The case we describe showed a pronounced immunoresponse with elevated CRP, low-grade pyrexia, complement consumption and an immune infiltrate in the liver. We suggest that this, coupled to a typical delay in onset between commencing sorafenib and hepatic failure, would support an immune mediated process. Given the precedents shown with other DILI, a link to HLA subtype may be anticipated. Patterns of DILI tend to be drug specific, with three phenotypes in terms of hepatic dysfunction recognised. These being a hepatocellular pattern, a cholestatic pattern and a mixed picture with derangement in both trans-aminases and cholestasis but neither picture predominating [6, 17]. The pattern of liver panel abnormalities in this case and the other 2 reported cases of delayed DILI to sorafenib would suggest sorafenib can cause DILI with a hepatocellular pattern of LFTs, with an ALT>3 x upper limit of normal (ULN) and ratio of ALT/ULN: AlkP/ULN >5 between 3–7 weeks after initial exposure.
As with many idiosyncratic DILI, sorafenib hepatotoxicity is uncommon. In phase III clinical trials of sorafenib monotherapy the incidence of hepatic failure was similar amongst sorafenib and placebo recipients . Similarly, in two prospective phase III clinical trials of sorafenib in patients with advanced HCC and mild liver impairment (Child-Pugh A), the incidence of hepatic failure and hepatic encephalopathy events were comparable between patients taking placebo (2.4% and 2.1%) and sorafenib (2.5% and 1.8%) . Likewise hepatic failure/encephalopathy events were not observed in a placebo controlled prospective phase III study in advanced RCC (TARGET, n=903) . Analysis of reported toxicities from the SORCE trial supports the rarity of sorafenib hepatotoxicity in the adjuvant setting, with this case representing an idiosyncratic reaction as opposed to a marked example of generalized hepatotoxicity (Meade A., personal communication). Nonetheless, given that a proportion of patients receiving sorafenib may have impaired liver function due to HCC or metastatic disease, it is possible a delayed drug reaction to sorafenib may be mistaken for, or coincide with disease progression. With this in mind it is noteworthy that, including this case, all episodes of sorafenib-associated acute liver failure have been reported outside HCC treatment.

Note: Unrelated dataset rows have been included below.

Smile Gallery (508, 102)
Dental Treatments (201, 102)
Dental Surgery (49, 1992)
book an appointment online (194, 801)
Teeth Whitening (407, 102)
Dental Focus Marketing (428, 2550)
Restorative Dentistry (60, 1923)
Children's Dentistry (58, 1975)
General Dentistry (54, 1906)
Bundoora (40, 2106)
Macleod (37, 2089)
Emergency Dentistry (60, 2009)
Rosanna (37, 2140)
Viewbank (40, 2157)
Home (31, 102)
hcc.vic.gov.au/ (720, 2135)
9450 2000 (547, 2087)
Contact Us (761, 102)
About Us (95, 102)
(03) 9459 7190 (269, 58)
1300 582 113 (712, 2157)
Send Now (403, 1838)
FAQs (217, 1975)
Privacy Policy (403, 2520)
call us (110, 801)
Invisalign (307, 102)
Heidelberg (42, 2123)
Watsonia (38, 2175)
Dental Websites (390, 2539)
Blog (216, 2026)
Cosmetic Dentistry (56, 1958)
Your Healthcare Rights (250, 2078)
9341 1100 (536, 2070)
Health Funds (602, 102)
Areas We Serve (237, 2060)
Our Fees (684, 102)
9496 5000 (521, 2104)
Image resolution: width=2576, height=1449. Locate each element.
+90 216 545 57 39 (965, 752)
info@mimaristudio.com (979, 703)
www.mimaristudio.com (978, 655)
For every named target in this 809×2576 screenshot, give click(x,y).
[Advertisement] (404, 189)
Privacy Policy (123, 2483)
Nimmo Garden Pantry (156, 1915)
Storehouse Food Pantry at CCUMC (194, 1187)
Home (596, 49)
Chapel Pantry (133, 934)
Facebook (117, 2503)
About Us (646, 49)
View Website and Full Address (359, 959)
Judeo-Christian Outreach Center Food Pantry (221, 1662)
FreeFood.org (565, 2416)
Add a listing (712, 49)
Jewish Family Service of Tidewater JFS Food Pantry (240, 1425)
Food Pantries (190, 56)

This case is the first documented death directly attributable to sorafenib in an otherwise well individual. Since the patient had no evidence of metastatic disease prior to commencement of treatment or at autopsy, the case raises questions regarding the stratification of adjuvant treatments for which no current evidence exists in an outwardly healthy group. While currently available data suggests such reactions are likely to be extremely rare, we would urge clinicians to be vigilant as to possible sorafenib DILI and ensure suspected cases are reported. We suggest that future trial-wide genetic profiling of patients may potentially expedite identification of markers of idiosyncratic drug reaction to novel oncological agents, including those denoting HLA allele status , permitting genotype based risk stratification.
The SORCE trial is a Medical Research Council sponsored randomised double-blind study with both main UK wide Research Ethics Committee (REC) approval and local ethical approval. It is a National Cancer Institute verified trial and registered with the U.S. National Institutes of Health database ClinicalTrials.gov (Identifier: NCT00492258).
Written informed consent was obtained from this patient’s next of kin for publication of this Case report and accompanying images. A copy of the written consent is available for review by the Series Editor of this journal.